Extracted records
.....

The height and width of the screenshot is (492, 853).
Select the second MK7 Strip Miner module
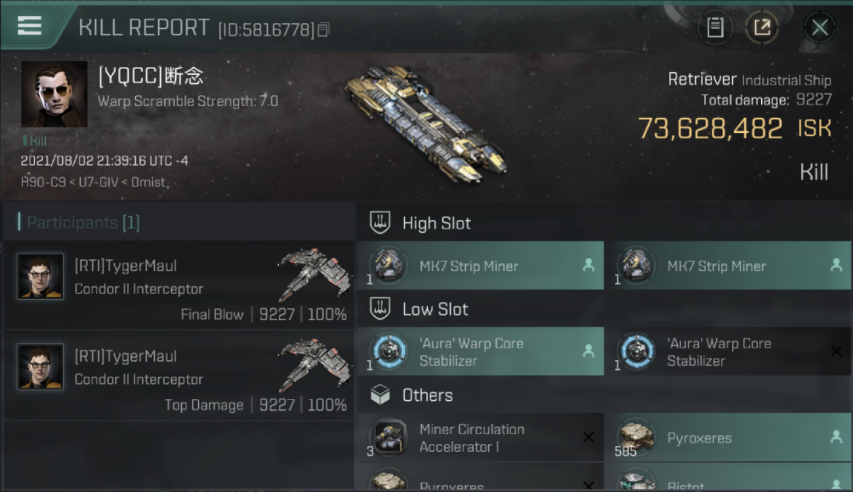coord(728,266)
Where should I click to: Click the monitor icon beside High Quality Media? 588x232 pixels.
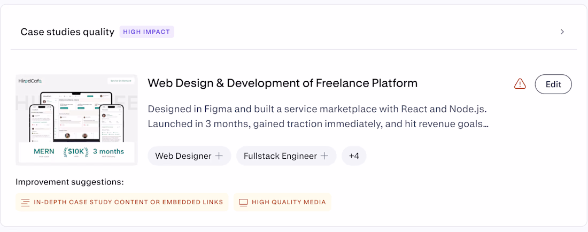coord(243,203)
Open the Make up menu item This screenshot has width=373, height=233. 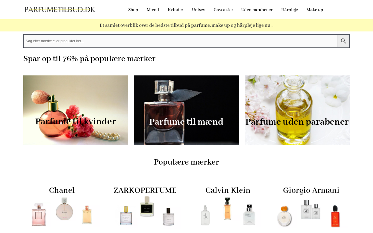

.....

* **About this exercise**: Set down, word for word, the line that holds "Where should I" and all lines after it to the end of the entries above, but not the pictures.

* **Solution below**:
Where should I click to: Click the monitor icon beside High Quality Media? 588x232 pixels.
coord(243,203)
Open the Make up menu item This screenshot has width=373, height=233. 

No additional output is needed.